## ACTIVITY
Leaving pictures out, repeat word for word the line that has "The image size" and each line that follows it to the end of the listing.

--- RECORDED DATA Enclosed Below ---

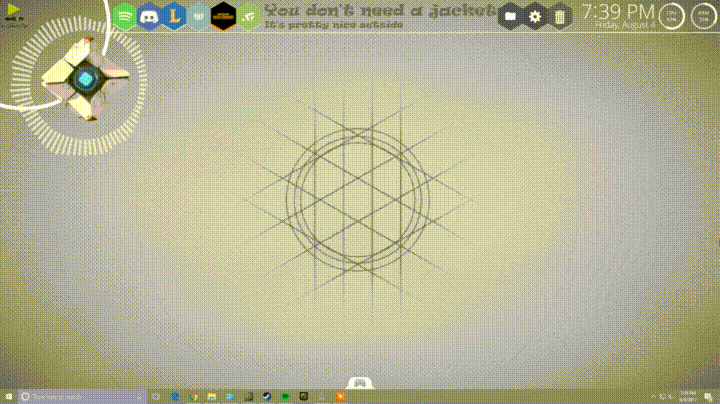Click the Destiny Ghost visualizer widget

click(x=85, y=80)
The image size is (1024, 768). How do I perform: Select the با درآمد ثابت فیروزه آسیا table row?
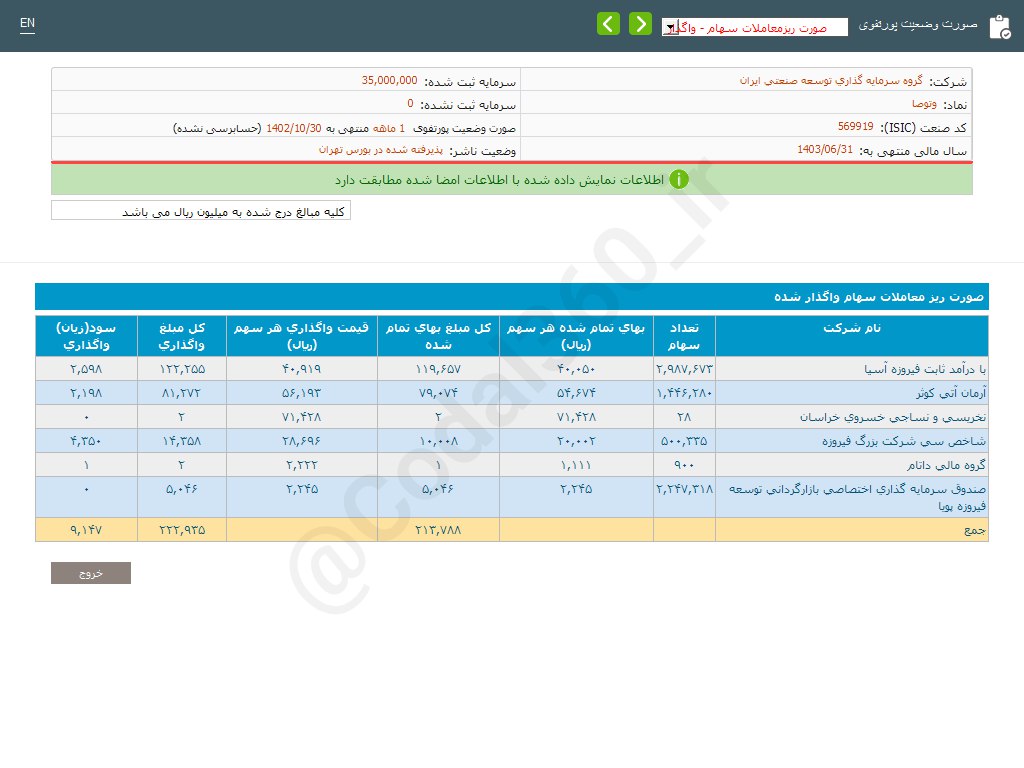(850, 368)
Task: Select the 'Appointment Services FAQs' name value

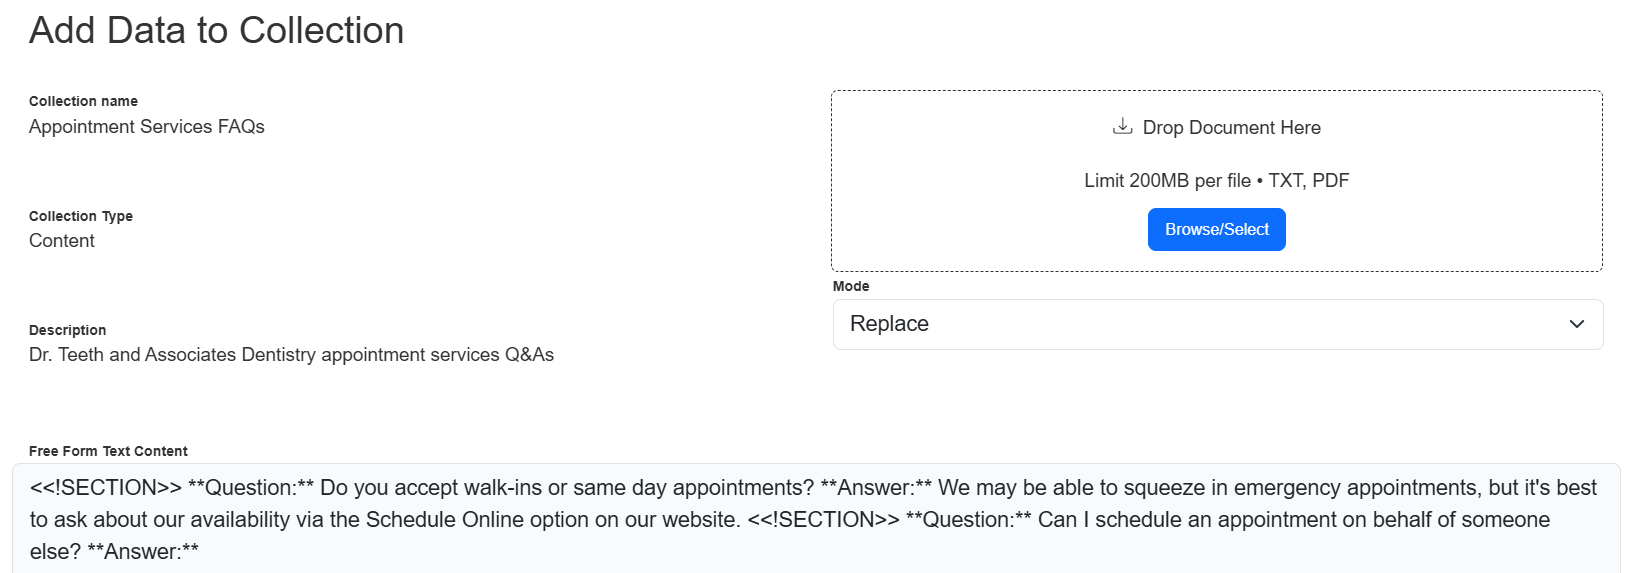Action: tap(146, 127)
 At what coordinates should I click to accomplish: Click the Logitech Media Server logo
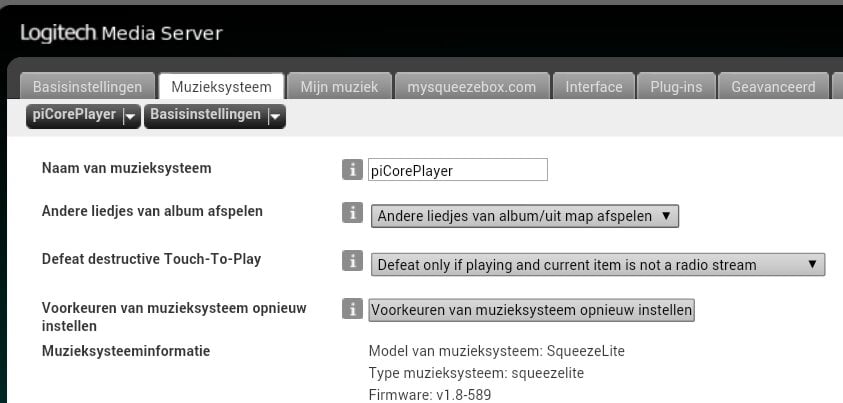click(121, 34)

--- End of Enclosed RECORDED DATA ---

## ANSWER TO THIS PROBLEM
The image size is (1024, 768). How do I perform: Select the با درآمد ثابت فیروزه آسیا table row?
(850, 368)
Task: Select the 'Appointment Services FAQs' name value

Action: tap(146, 127)
 At what coordinates should I click to accomplish: Click the Logitech Media Server logo
click(121, 34)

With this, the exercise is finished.